Portions of this article appeared in an earlier work, “The Beast in Paradise: The United States Navy in Micronesia, 1943-1947,” Pacific Historical Review 62 (May 1993), 173-195. Used by permission.
“Americanism” and Strategic Security:
The Pacific Basin, 1943-1947
By Hal M. Friedman
I N T H E M I D – 1 9 4 0 s,the United States set out to guarantee its future security in the Pacific and East Asia by taking direct control over many of the Pacific Islands conquered from Japan during the latter part of World War Two. Several factors convinced American policy makers and planners that future American security in the region could only be guaranteed by unilateral and virtually complete control over islands groups such as Micronesia: These included their perceptions of a failed inter-war treaty system, the trauma of Pearl Harbor and the early defeats in the Pacific War, the costs of the island-hopping campaigns of 1942-1945, and rising tensions with the Soviet Union. Physical control of the region was to be secured by sprinkling the Pacific Basin with strategic bases in areas such as Alaska, Hawaii, the Philippines, Micronesia, and Japan, in addition to patrolling the area with powerful U.S. naval and air forces. Control was to be achieved by exporting to the Pacific Islanders ideas about the “American way of life.” Information on American-style politics, economics, and cultural values was seen as a strategic security tool in its own right.1
The Strategic Context
To be sure, the United States’ first concern in the early Cold War period was to ensure the security of Europe, the Middle East, East Asia, and Latin America from Soviet expansionism. The Pacific Basin, thus, was a lower area of concern for Washington in relation to the Soviet threat.

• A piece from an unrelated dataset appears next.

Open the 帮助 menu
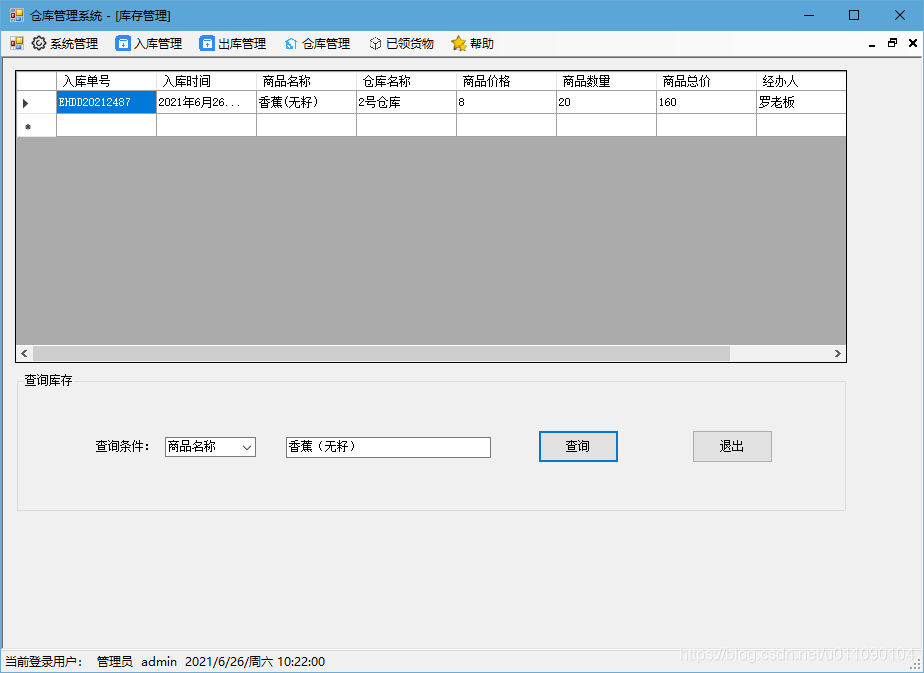 pyautogui.click(x=479, y=43)
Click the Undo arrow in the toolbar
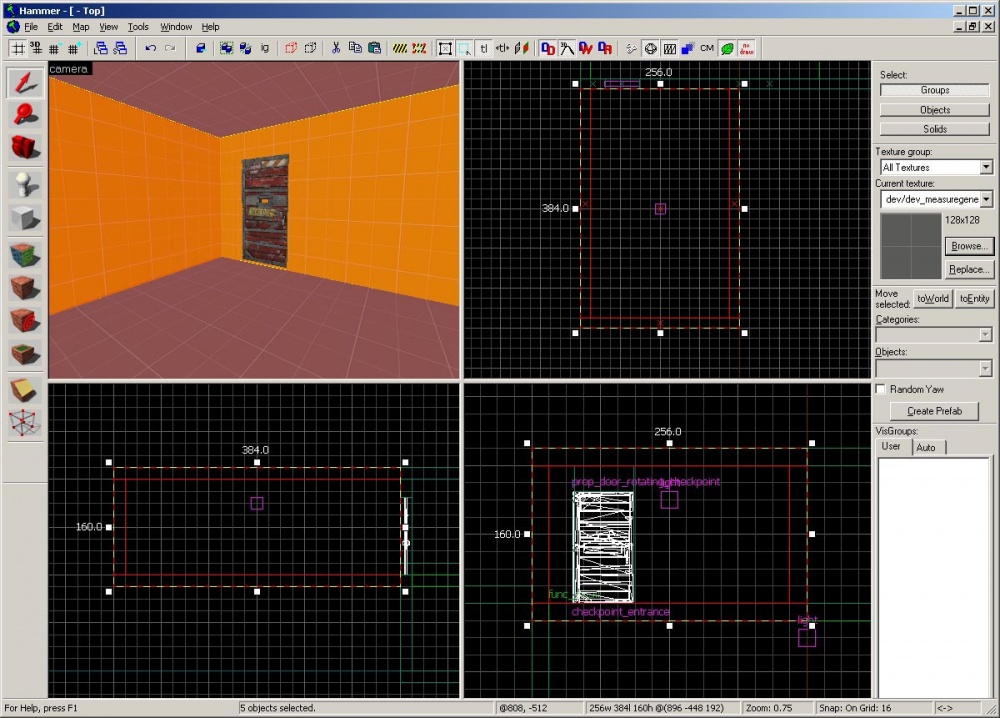This screenshot has height=718, width=1000. point(150,48)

Still, the region had importance to Washington, not least because American strategists usually saw the Pacific and East Asia as intertwined with respect to postwar defense plans.

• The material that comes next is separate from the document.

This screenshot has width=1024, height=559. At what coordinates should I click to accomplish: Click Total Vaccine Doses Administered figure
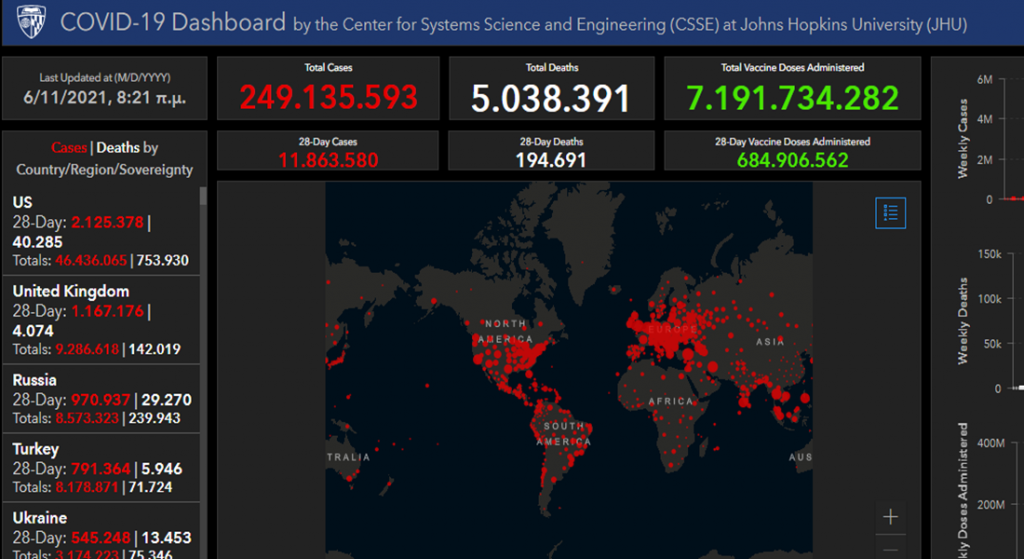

Throughout the 1943-1947 period, senior U.S. military officers, particularly the Joint Chiefs of Staff (JCS), were convinced that the United States had to have undisputed control over the former Japanese mandates; to this end, they advocated blanketing the Pacific Basin with military bases and alert, mobile forces. In part, the call for postwar bases at practically every location where the United States had wartime forces, in order to police a potentially resurgent Japan or to deter expansionist moves by the Soviet Union, was the military’s way to justify a large force structure after the end of the Second World War. Despite the bureaucratic motives apparent behind this policy, officials as high as the President agreed with their planners that the future security of the United States depended upon excluding the Japanese and the U.S.S.R. from the Pacific, as well as keeping a watch on the other Pacific colonial powers, not excluding wartime allies, nations which could not be completely trusted in their postwar designs in the region.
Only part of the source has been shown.